In July, it took the unexpected step of warning financial markets against making premature bets on an interest rate hike. And in August it agreed its new forward guidance plan to keep rates on hold until Britain's unemployment rate falls to 7%, something the bank expects only in late 2016.

Signs of a surprisingly strong recovery in the economy, while a welcome change for policymakers, has added to scepticism in financial markets about the BoE's ability to keep rates at a record low of 0.5% for so long.

Strong manufacturing and services surveys this week prompted some economists to predict that growth in the third quarter could speed up to more than 1%, much stronger than the bank's forecast of about 0.6%.

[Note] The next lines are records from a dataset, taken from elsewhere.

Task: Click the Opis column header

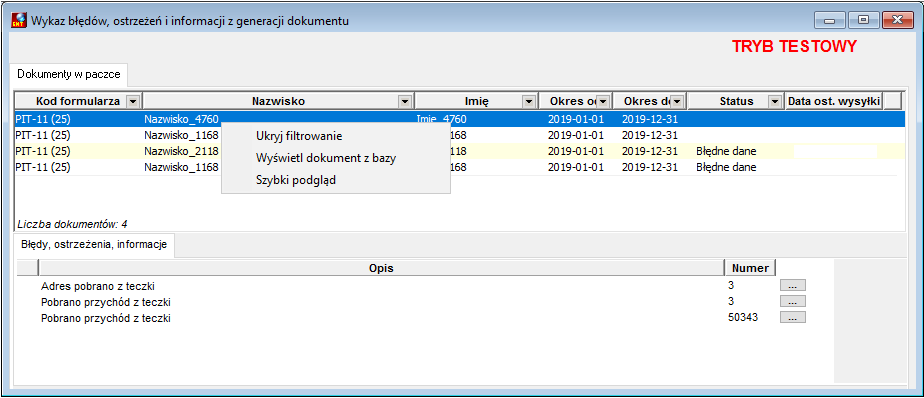Action: (x=381, y=268)
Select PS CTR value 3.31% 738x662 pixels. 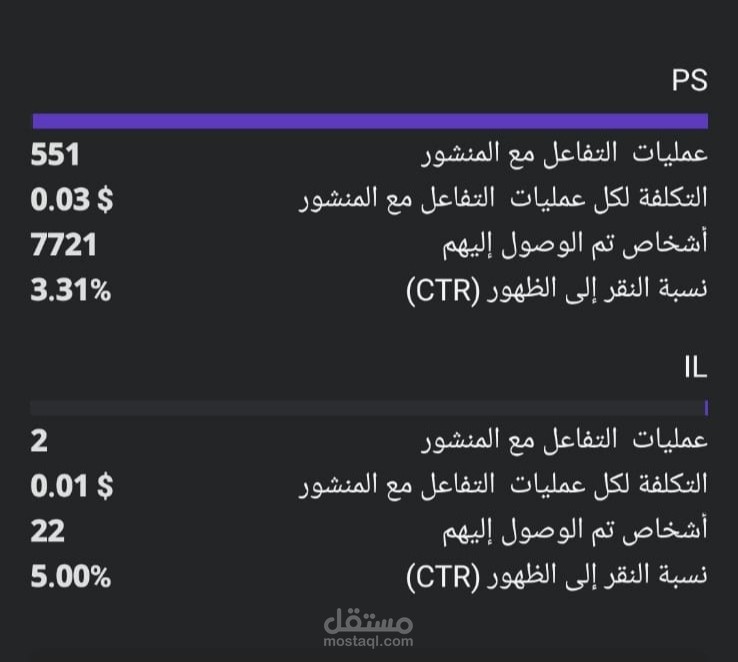pos(71,290)
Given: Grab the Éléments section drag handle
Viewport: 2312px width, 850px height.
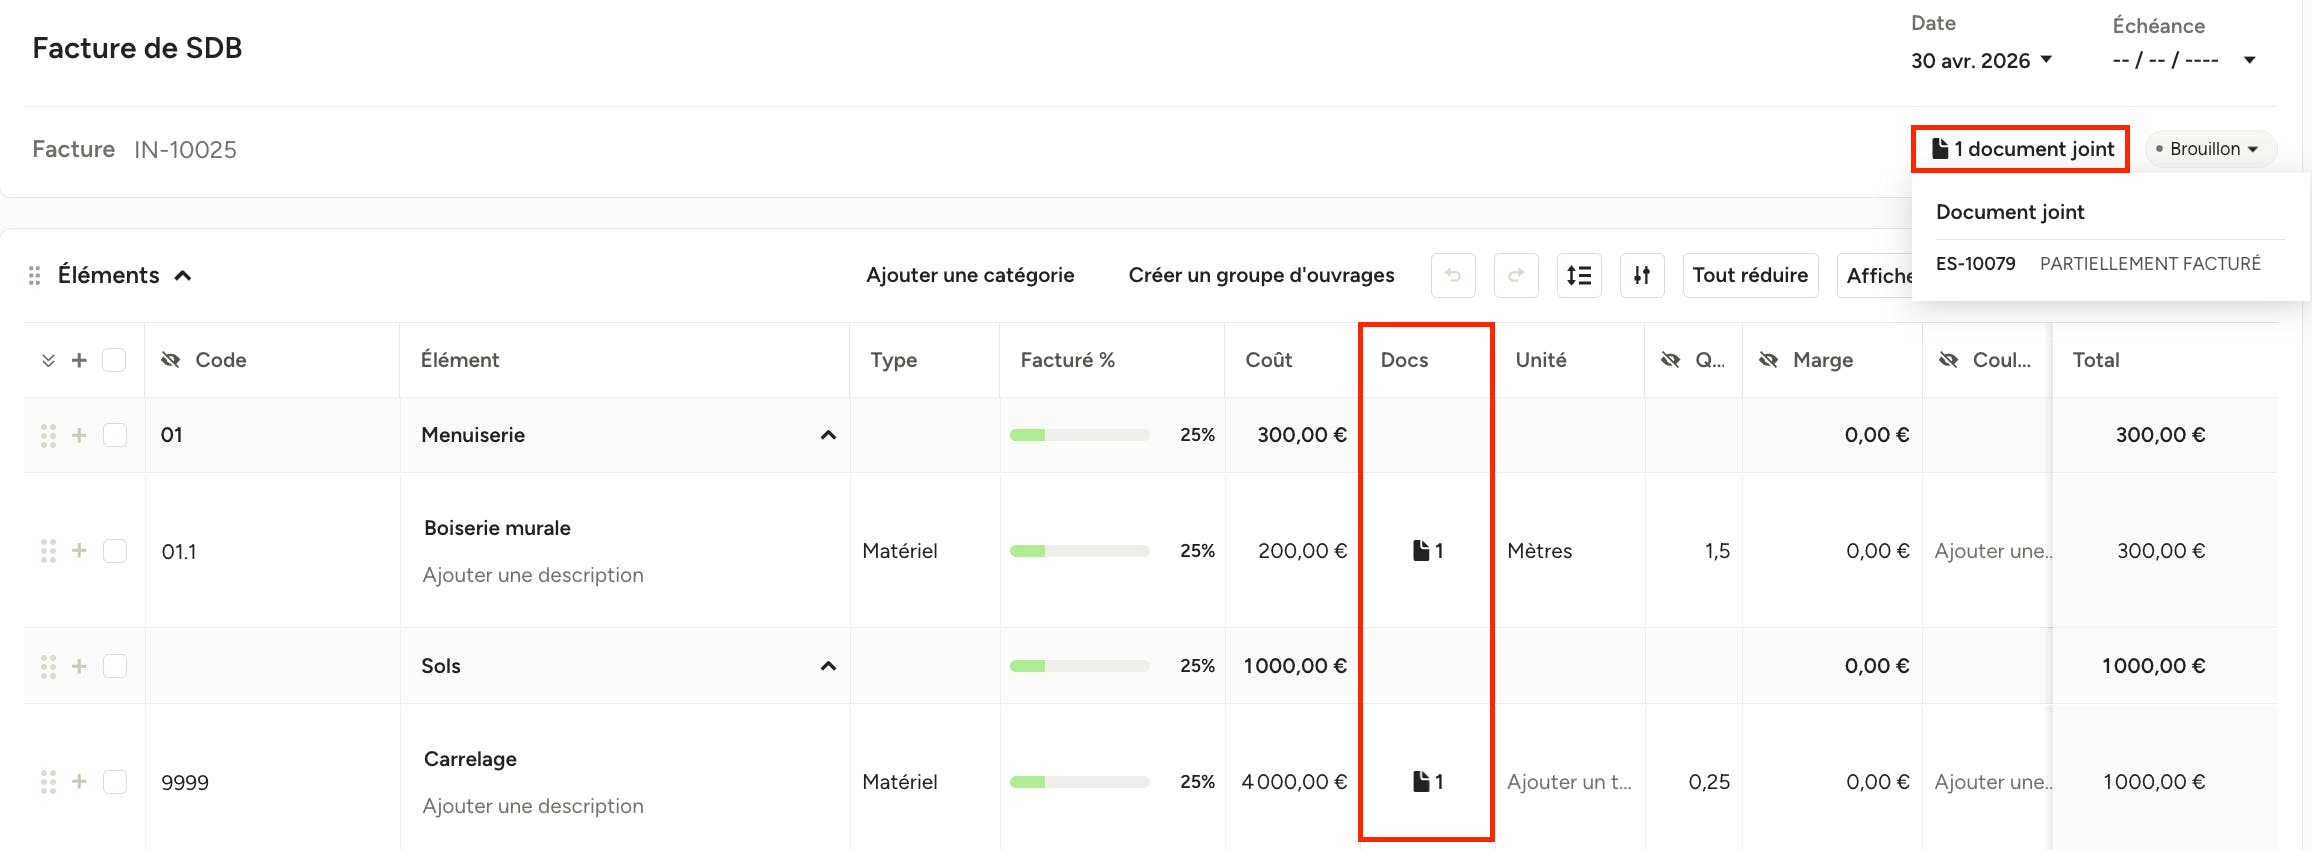Looking at the screenshot, I should [x=34, y=275].
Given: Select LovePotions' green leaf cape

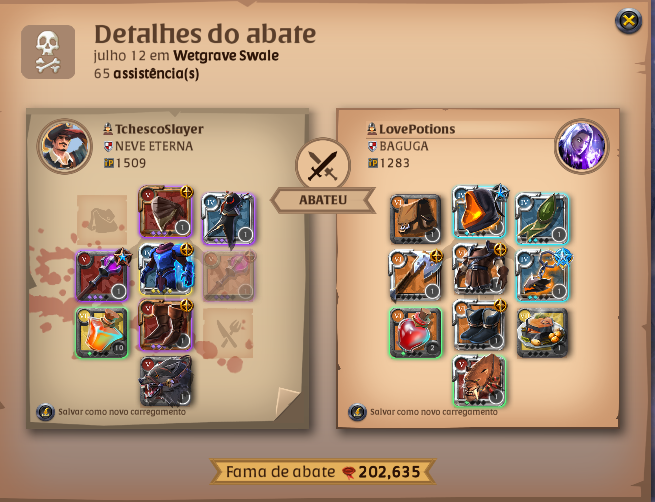Looking at the screenshot, I should (x=542, y=218).
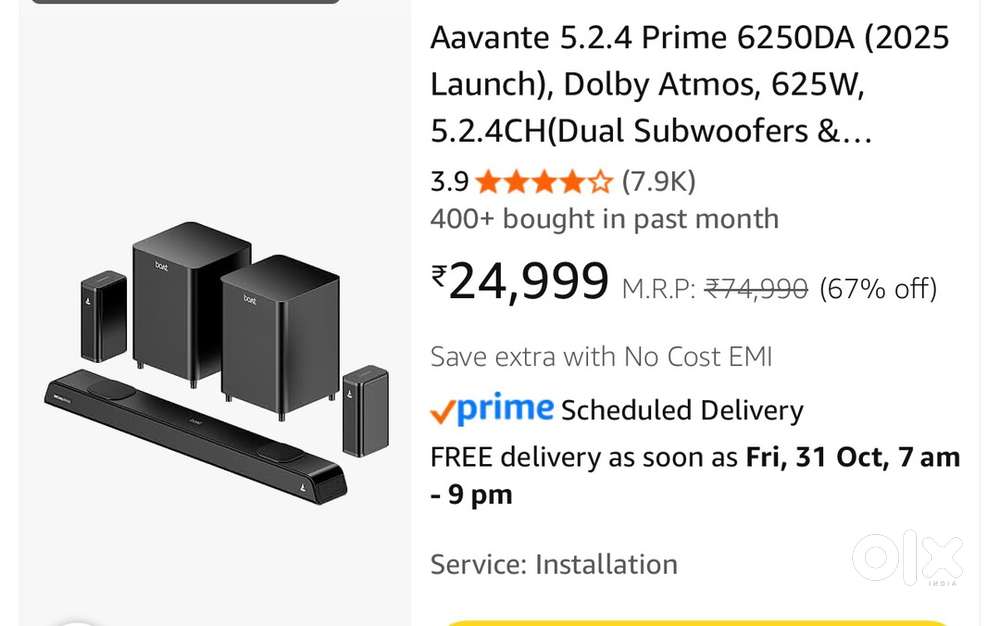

Rising market interest rates has raised the prospect of higher borrowing costs for consumers and companies that could hamper the still incipient recovery.

The recent run of stronger economic data from Britain and in its European export markets may have added to disagreements among Bank of England policymakers.

In August, one member of the Monetary Policy Committee (MPC) voted against the forward guidance plan out of concern it would undermine the bank's inflation-fighting credibility. Others said there was probably a case for buying more government bonds in the future to give the recovery an extra boost.

A couple of MPC members might now have voted to pump more money into the economy, economists said, speaking before today's MPC announcement.

Governor Carney last week said the BoE might give more help to the economy if the recent rise in market interest rates added to risks for the recovery. But the recent signs of stronger growth have probably reinforced the opposition of the majority to more bond-buying.

Minutes of September's meeting are due to be published on September 18, with the usual lag of nearly two weeks.

The Bank of England has tended to make statements only when it made big changes to policy but July's warning on rates prompted some speculation that, under Carney, statements might be more regular.

Meanwhile, the ECB also kept euro zone interest rates steady at 0.5% in Frankfurt today and said rates would remain low until the euro zone recovery gathers steam.